Dopo ci scordiamo sempre tutto, quando i successi sono già conquistati, ma io torno sempre a quali fossero i miei pensieri prima: all’inizio dell’esordio di Conte speravo di arrivare tra le prime 4, bissare lo scudetto mi pareva un’impresa assurda, vincerlo per la terza volta ancora più clamoroso. Poi è andato via Conte, quel giorno che ricordiamo tutti è arrivato Allegri e io me le ricordo, le mie, le nostre, le vostre facce. Tifosi disperati per la perdita di Conte, voci sull’addio di tutti i big, chiari discorsi sulla fine del ciclo, rabbia contro la società (e contro Allegri), il caso Iturbe (!): nessuno avrebbe scommesso un euro su una grande stagione.
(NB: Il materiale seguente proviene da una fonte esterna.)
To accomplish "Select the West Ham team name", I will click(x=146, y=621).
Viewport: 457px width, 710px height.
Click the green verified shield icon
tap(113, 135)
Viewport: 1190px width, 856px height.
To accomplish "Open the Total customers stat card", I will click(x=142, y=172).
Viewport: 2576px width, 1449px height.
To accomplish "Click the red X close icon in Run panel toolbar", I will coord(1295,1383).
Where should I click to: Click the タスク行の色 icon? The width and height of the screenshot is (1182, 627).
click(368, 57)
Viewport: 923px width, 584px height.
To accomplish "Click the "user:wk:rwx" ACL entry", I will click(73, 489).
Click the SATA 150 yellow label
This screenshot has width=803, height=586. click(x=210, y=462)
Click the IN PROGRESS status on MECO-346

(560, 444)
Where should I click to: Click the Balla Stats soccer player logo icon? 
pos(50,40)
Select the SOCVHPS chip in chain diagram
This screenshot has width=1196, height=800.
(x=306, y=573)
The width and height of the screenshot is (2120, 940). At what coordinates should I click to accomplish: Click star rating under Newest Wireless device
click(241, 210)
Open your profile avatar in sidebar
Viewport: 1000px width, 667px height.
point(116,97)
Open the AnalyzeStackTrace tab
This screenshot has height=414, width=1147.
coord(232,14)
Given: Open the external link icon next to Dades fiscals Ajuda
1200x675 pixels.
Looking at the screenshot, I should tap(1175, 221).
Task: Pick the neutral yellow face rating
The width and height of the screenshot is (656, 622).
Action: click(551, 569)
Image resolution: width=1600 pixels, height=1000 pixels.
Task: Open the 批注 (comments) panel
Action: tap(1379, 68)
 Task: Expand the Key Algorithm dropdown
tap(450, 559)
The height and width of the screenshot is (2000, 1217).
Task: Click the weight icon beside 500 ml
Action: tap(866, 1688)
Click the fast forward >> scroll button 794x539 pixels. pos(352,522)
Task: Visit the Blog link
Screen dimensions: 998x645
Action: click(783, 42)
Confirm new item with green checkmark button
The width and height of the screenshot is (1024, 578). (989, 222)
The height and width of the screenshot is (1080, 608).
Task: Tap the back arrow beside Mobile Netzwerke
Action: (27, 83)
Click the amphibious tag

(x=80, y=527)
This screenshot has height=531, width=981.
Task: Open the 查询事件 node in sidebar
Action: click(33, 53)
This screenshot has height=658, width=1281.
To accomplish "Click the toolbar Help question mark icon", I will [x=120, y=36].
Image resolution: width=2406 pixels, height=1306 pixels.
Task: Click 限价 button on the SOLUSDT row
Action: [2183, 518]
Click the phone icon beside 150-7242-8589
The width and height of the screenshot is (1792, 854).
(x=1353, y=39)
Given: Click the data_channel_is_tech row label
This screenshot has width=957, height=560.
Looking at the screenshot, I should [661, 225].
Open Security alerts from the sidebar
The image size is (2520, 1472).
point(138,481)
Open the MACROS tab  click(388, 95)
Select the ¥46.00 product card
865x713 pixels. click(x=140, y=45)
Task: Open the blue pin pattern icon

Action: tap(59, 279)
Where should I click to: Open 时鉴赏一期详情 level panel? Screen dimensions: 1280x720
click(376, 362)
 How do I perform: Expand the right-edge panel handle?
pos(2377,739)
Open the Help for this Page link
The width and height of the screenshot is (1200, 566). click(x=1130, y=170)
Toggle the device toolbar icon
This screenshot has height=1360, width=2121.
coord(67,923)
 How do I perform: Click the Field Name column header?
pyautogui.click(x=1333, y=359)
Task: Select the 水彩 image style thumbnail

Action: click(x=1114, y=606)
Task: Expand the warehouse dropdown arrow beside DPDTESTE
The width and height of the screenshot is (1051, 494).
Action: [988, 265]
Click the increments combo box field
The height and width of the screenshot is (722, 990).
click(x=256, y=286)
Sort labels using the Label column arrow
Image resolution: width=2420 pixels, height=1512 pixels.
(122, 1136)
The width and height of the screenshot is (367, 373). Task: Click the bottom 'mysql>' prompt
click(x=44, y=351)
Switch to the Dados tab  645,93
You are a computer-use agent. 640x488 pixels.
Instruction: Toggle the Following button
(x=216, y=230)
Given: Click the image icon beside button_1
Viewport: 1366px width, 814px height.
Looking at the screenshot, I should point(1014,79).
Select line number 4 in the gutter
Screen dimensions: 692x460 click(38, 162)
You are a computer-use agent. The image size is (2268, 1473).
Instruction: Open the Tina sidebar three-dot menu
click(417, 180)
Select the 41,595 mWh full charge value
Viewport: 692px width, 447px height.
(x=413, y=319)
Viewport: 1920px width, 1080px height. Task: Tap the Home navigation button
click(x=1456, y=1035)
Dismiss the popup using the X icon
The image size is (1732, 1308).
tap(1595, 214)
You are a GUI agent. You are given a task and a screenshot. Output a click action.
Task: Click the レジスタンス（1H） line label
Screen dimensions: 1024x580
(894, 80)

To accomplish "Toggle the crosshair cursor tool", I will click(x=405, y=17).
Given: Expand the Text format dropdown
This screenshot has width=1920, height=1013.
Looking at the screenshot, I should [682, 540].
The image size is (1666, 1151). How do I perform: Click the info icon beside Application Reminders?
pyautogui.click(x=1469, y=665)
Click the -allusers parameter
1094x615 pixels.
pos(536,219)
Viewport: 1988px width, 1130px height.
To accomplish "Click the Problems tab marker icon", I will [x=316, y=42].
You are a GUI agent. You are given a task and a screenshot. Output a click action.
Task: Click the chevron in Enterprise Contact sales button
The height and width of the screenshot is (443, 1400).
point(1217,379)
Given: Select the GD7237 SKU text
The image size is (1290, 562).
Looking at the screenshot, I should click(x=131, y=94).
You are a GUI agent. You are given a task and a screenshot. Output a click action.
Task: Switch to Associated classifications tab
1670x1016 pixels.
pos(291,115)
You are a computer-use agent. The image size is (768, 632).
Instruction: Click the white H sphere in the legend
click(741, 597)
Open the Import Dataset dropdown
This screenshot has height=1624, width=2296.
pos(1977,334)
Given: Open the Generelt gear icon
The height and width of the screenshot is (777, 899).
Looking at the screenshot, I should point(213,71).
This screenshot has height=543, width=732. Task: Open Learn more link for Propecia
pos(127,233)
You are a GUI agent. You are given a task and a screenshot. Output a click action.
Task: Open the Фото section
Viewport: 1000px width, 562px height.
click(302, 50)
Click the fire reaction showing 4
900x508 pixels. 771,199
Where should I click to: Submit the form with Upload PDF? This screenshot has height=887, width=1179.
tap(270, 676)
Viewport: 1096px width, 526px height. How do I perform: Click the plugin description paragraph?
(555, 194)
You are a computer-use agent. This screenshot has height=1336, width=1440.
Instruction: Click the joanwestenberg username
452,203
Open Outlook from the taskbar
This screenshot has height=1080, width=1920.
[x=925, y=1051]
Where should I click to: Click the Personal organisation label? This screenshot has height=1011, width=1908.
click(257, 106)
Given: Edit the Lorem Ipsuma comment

Eppure, ci sbagliavamo tutti, perché da lì in poi sappiamo com’è andata.

Eh no, troppo facile dire ora che “non avevamo avversari”. Gli avversari ci sono, c’erano, vincere la Coppa Italia per 3 volte di fila mentre ti giochi tutto anche nelle altre competizioni non c’era mai accaduto. Vincere e rivincere, ritrovando più stimoli degli altri, non è mai facile, tanto più in un contesto che non sogna proprio la Juve campione per dieci volte di fila e vedrebbe di buon occhio la vittoria dei buoni, del bel gioco, per ristabilire un po’ di giustizia nel paese.

Quindi, premesso che anche quest’anno, a oggi, più di così non si poteva fare (primi, finalisti in coppa Italia, ai quarti di Champions), se stavolta non ci riusciremo, applaudirò prima i vincitori e poi i nostri, per questi anni irripetibili, le gioie e le risate (da Osvaldo a Roma a Higuain a Napoli).

E lì sì, fermo restando il diritto di critica, perché evidentemente qualcosa si sarà sbagliato e servirà migliorare per l’anno seguente, guarderò con un po’ di snobismo chi sbraiterà, dimenticandosi che faccia avesse quel 14 luglio 2014 e sminuendo così un periodo lunghissimo che sarà impossibile dimenticare.